The identity matrix is the matrix such that any matrix times the identity matrix is equal to that matrix. This matrix is denoted as $\begin{align*}I = \begin{bmatrix}1 & 0 &\cdot &\cdot &\cdot & 0 \\ 0 & 1 & \cdot &\cdot & \cdot\ & 0\\ & & \cdot \\ & & & \cdot \\ & & & &\cdot \\ & & & & & 1\end{bmatrix}\end{align*}$ or it is the matrix with 1's down the diagonal and 0's everywhere else.
::身份矩阵是矩阵,因此,身份矩阵的任何时间与该矩阵相同,该矩阵以I=[1000101]表示,或为1的矩阵,在对角下方为0,在其他地方为0。

To prove this matrix is the identity we see that (looking specifically in the two by two case),
::为了证明这个矩阵就是我们所看到的身份(具体地看在两个案例中,两个案例一个案例),

Now let
::现在让我们

$\begin{align*}A=\begin{bmatrix}a & b \\ c & d\end{bmatrix} \to\end{align*}$ $\begin{align*}A\cdot I =\begin{bmatrix}a&b\\c&d\end{bmatrix}\cdot\begin{bmatrix}1&0\\0&1\end{bmatrix}= \begin{bmatrix}A_{i=1}\cdot I_{j=1} & A_{i=1}\cdot I_{j=2} \\ A_{i=2}\cdot I_{j=1} & A_{i=2}\cdot j_{2}\end{bmatrix} = \begin{bmatrix}a(1) + 0(b) & a(0) + b(1) \\ c(1) + d(0) & c(0) + d(1)\end{bmatrix} = \begin{bmatrix}a & b \\ c& d\end{bmatrix}\end{align*}$
::[1001]=[Ai=1Ij=1Ai=1Ij=1Ai=1Ij=2Ai=2Ij=1Ai=2Ij=1Ai=2j2]=[a(1)+0+0(b)a(0)+b(1)c(1)+d(0)c(0)+d(1)]=[abd]

Proving it for the general case is similar, because you are taking the dot product of the i-th row and the j - th column which will end up equal to the entry (i,j) in the first matrix because everything is 0 except the j - th entry of that row which yields (i,j) and then the matrix is equal.

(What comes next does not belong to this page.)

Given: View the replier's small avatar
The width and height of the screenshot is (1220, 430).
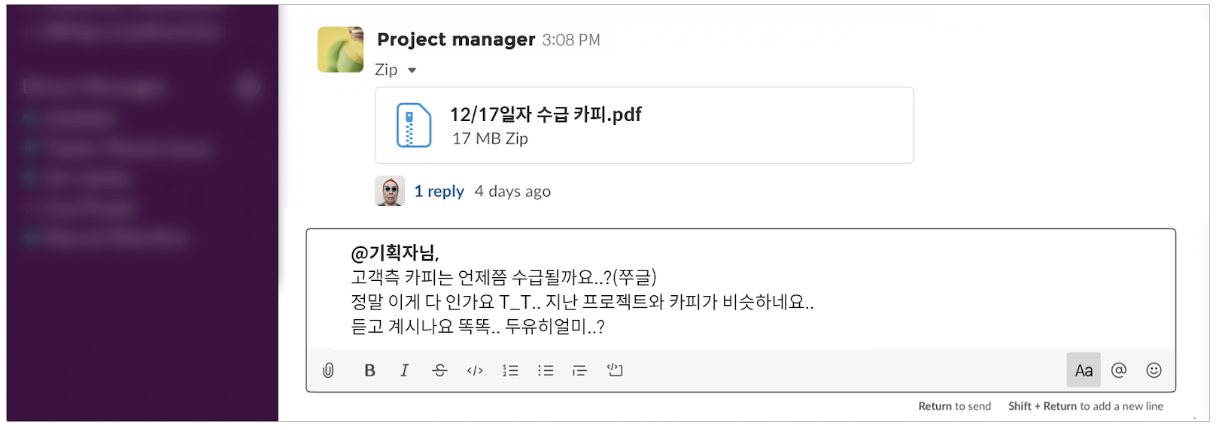Looking at the screenshot, I should click(390, 191).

You can verify this yourself with other examples as well as proving that multiplication by the identity matrix is commutative, i.e., $\begin{align*}A\cdot I = I\cdot A\end{align*}$ .

From this you'll end up getting that the identity matrix is also the matrix yielded when you take the product of a matrix and its inverse . So now we can define the inverse of a matrix as the matrix that multiplies a given matrix to yield the identity.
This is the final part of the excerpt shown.